I had to think about modern day cartoons. Sometimes suddenly a character has different colored hair, and a couple of times I've emailed the writer and said, What's up with that?

It turns out some cartoons are not colored by the author, but are farmed out by the publisher(?) to colorists who are just sloppy about consistency. That's why Cookie in On the Fastrack is sometimes a brunette, sometimes a blonde.

LorettaChase said...

Wow. I knew our readers would come through. Thank you for all the great insights into the fashion plate production process!

LorettaChase said...

Hope, re the link you included--how did we end up with two different descriptions from the same Ackermann's? Yes, I've definitely come upon the lifting of fashions from one place to another. It's been helpful in cases where I have only a plate & no description. Also interesting to note one mag calling something an "Evening Fete Champetre dress" and another calling the same item a ball dress.

Isobel Carr said...

I've been going through the Ackerman's book that was recently released and for the lift of me I can't figure out what the key differences are between some of the types of gowns (sometimes it appears, as with dinner gowns, that it’s more about whether or not she’s wearing some kind of hat or turban; same style gown without is usually labeled a ball gown).

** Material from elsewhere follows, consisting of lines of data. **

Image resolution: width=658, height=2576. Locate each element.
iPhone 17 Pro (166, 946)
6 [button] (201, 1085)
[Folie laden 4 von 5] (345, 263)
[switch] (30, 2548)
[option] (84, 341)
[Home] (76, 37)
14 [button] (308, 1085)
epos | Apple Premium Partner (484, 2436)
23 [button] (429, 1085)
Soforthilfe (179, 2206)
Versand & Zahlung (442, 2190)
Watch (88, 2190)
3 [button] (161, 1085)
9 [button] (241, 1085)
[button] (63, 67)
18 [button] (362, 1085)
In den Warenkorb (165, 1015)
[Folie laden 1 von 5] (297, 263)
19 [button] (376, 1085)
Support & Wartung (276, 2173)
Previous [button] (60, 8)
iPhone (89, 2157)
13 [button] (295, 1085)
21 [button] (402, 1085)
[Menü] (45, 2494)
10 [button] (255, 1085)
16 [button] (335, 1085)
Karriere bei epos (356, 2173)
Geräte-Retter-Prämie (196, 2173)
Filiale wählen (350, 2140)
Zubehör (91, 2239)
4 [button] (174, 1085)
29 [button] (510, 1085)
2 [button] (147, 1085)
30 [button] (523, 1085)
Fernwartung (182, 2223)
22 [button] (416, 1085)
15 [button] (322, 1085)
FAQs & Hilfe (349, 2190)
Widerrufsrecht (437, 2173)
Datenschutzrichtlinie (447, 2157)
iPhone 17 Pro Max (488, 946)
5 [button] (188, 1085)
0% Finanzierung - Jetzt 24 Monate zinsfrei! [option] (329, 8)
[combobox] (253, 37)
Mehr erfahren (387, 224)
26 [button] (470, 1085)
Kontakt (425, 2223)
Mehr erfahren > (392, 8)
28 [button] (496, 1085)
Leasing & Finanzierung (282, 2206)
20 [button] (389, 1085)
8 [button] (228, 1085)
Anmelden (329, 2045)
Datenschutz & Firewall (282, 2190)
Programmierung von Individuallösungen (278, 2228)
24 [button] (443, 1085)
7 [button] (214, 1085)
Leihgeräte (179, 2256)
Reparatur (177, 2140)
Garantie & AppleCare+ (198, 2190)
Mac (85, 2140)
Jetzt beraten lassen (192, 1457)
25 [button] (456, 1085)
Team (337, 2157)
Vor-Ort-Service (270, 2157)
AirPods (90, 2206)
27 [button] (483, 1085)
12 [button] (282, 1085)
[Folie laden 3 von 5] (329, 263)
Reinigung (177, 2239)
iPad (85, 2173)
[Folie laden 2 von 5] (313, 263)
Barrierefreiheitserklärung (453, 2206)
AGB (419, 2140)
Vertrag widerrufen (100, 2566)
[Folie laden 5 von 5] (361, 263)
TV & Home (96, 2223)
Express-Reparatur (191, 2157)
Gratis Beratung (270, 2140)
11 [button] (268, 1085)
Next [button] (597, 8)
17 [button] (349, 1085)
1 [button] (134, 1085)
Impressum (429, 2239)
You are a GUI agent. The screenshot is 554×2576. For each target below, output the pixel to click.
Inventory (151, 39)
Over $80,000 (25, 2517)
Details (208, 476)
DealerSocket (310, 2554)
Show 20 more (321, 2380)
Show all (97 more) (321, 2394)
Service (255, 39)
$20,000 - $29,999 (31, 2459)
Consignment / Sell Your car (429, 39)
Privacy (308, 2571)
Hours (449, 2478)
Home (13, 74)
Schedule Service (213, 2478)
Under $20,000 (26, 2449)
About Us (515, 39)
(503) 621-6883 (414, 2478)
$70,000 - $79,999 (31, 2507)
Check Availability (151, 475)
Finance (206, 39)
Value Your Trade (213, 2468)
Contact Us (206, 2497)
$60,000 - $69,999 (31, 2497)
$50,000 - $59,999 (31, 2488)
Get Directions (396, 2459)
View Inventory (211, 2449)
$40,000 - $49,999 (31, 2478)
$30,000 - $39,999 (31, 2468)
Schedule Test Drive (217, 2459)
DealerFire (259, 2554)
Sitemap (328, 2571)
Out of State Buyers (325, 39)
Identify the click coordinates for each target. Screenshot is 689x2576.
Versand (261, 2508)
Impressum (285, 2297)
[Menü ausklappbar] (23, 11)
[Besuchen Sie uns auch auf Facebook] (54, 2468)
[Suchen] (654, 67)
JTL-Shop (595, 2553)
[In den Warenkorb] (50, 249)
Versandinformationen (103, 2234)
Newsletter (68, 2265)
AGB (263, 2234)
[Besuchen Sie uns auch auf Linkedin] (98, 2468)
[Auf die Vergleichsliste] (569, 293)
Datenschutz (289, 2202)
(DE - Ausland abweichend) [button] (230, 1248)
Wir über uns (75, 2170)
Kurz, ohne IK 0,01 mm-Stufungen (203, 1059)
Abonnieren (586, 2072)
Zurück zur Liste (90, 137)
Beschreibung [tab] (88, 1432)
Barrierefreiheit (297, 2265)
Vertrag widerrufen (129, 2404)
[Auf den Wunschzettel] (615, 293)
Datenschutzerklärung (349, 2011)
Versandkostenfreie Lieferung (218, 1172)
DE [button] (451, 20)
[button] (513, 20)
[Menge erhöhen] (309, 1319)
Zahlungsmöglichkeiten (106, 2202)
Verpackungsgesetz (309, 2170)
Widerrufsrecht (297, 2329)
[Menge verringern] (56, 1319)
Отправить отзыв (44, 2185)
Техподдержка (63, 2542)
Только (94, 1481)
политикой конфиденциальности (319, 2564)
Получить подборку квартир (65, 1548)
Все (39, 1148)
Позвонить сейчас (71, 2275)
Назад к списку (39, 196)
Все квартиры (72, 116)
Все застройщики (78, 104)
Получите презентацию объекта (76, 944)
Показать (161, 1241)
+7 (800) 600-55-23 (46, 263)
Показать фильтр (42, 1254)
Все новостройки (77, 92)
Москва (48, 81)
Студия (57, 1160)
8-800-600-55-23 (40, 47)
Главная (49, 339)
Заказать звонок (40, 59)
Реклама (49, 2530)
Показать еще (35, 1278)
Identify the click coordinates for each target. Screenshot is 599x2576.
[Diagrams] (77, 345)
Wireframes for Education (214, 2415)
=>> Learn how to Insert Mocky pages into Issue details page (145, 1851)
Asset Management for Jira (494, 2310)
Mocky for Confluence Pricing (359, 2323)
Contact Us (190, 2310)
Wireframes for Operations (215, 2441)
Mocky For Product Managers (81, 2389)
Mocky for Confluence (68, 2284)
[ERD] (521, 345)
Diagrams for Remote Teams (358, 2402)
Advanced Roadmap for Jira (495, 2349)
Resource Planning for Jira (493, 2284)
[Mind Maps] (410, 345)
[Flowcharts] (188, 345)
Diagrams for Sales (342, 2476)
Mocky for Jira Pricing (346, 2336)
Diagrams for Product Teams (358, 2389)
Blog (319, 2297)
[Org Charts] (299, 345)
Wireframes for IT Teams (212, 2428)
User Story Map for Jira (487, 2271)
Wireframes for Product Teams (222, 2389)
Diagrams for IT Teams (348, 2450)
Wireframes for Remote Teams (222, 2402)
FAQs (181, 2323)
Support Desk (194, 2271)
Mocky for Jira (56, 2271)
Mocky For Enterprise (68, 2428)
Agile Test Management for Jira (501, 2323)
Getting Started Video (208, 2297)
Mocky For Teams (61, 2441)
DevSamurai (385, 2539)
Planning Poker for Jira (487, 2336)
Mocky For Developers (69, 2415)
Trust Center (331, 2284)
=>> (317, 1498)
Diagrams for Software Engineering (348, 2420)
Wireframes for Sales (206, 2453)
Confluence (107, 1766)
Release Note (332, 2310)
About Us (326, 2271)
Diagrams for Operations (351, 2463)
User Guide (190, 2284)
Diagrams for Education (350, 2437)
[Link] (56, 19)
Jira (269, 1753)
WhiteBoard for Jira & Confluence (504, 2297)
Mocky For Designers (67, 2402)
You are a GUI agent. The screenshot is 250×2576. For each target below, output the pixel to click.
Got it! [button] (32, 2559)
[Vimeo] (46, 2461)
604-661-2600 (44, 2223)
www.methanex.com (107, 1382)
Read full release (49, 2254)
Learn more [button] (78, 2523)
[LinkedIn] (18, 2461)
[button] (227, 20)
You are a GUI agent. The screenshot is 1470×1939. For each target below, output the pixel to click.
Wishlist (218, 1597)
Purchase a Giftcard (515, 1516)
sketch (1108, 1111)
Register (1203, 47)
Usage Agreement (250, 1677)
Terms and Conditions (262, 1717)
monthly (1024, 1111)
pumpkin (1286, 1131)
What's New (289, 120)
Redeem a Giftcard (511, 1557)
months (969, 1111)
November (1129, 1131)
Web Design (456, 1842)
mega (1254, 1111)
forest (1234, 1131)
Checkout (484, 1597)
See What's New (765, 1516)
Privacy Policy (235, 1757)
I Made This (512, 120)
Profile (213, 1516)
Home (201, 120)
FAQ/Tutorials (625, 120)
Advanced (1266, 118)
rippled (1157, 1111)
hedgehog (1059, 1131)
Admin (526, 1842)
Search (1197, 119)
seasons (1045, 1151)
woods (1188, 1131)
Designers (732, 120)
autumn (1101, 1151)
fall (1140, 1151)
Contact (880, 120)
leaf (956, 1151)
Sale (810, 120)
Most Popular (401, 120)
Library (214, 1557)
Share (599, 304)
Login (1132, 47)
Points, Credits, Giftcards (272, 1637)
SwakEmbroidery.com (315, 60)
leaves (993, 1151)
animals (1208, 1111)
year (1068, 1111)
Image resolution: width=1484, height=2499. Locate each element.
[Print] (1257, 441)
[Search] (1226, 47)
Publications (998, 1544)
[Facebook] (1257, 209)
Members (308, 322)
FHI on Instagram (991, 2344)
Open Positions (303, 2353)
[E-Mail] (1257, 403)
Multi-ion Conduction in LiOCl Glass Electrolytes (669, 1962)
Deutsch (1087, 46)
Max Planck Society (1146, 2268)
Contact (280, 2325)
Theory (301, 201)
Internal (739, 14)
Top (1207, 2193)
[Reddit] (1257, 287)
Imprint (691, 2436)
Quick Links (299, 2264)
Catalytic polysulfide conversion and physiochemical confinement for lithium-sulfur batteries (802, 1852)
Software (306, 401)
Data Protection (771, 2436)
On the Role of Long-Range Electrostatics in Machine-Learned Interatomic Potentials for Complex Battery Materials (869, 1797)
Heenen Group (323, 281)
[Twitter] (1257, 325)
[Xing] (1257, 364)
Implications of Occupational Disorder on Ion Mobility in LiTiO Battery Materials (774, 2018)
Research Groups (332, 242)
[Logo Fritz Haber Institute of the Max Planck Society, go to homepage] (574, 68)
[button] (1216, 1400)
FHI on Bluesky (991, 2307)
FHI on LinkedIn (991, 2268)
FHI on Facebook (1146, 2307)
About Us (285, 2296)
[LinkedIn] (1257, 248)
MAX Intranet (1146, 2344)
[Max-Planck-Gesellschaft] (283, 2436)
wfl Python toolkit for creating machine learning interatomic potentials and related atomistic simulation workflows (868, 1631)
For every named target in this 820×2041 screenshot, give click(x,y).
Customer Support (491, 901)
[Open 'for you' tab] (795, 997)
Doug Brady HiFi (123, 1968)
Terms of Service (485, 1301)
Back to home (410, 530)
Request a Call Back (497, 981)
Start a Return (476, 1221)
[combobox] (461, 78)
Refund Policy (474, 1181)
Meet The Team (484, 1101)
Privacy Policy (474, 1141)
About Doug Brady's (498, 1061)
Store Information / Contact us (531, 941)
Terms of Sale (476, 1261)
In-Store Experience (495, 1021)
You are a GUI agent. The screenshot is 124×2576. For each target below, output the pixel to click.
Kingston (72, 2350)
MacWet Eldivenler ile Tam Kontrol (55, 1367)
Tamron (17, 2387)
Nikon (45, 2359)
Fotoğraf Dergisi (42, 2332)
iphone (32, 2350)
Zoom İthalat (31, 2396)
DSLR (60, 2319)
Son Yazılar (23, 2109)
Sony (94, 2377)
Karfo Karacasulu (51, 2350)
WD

I think I may need to make a chart ...

Karen Anne said...

I've been (w)racking my brain to remember (how embarrassing if it's one of the Nerdy History Girls books :-), but I know I read a Regency where part of the plot had a group of colorists at work in the hero's house.

Some catastrophe had caused the heroine's business to need new quarters suddenly. I think the colorists were formerly no better than they should be.

But it was mentioned than one of them liked to choose her own colors when coloring in the dress illustrations.

J. Haven said...

In “The Wolves of Willoughby Chase” by Joan Aiken, one of the characters notes that primroses are pink in one geographical area but yellow in another; if I had seen the plate in another context, I'd have assumed that yet another geographical area grew blue primroses... Thanks for another new bit of information!